| Work required |
Reproduce every entry word for word. Drop all pictures from the copy.

| Given records |

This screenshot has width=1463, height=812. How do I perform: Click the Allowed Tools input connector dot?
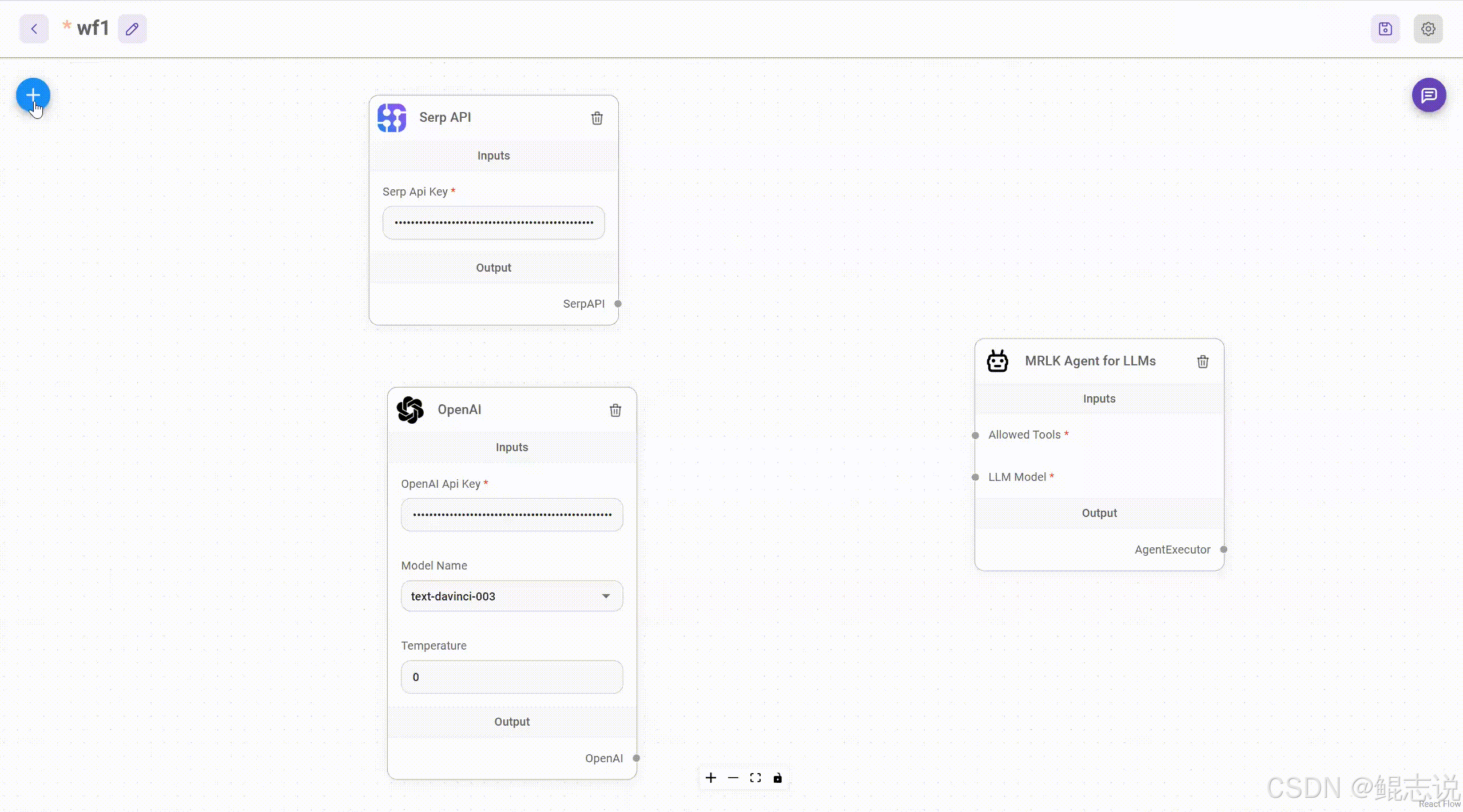(x=975, y=435)
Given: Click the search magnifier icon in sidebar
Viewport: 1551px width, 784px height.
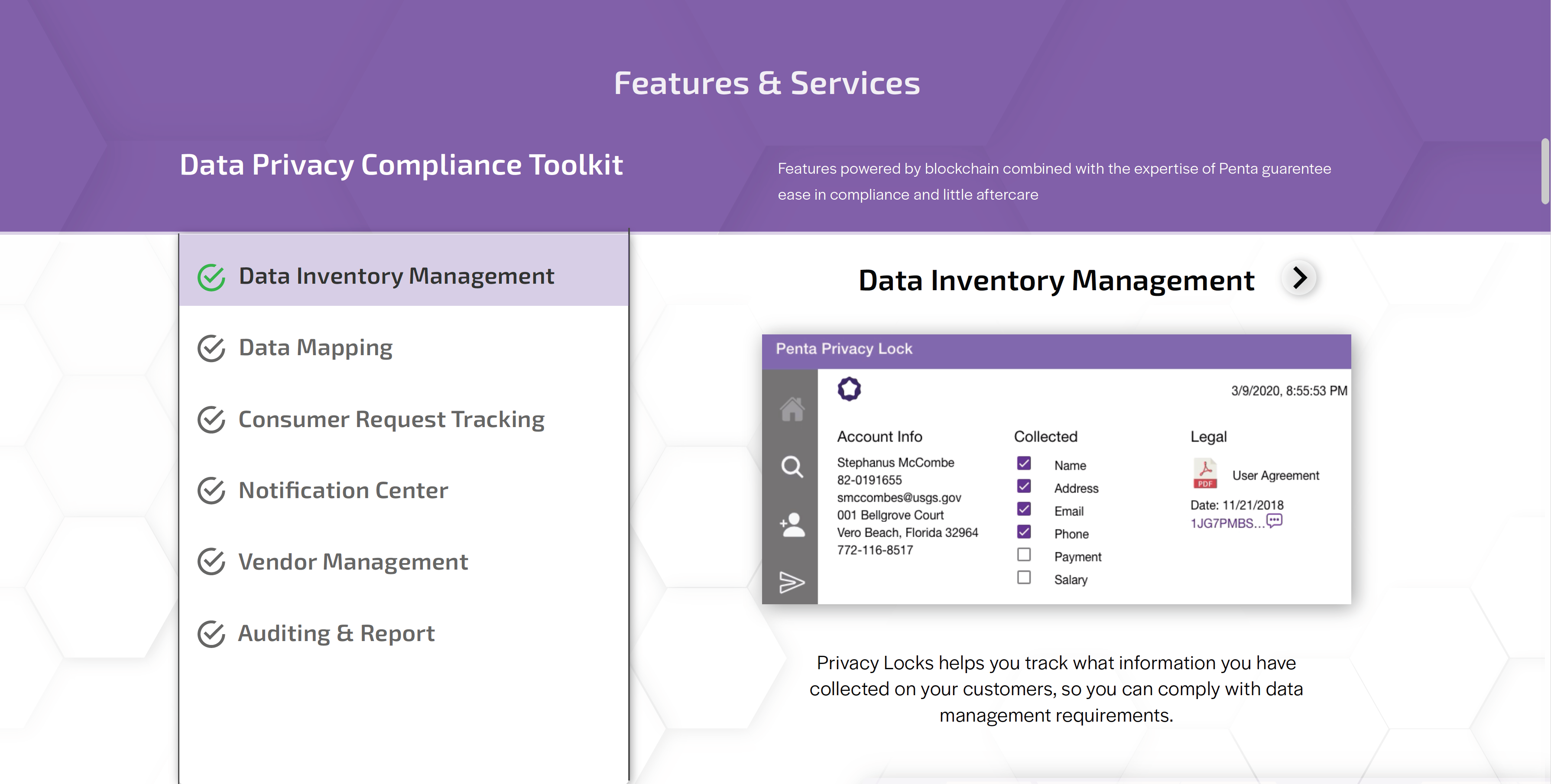Looking at the screenshot, I should coord(792,467).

| Result below |
This screenshot has width=1463, height=812. How do I perform: Click the Allowed Tools input connector dot?
(x=975, y=435)
Given: Click the search magnifier icon in sidebar
Viewport: 1551px width, 784px height.
Looking at the screenshot, I should coord(792,467).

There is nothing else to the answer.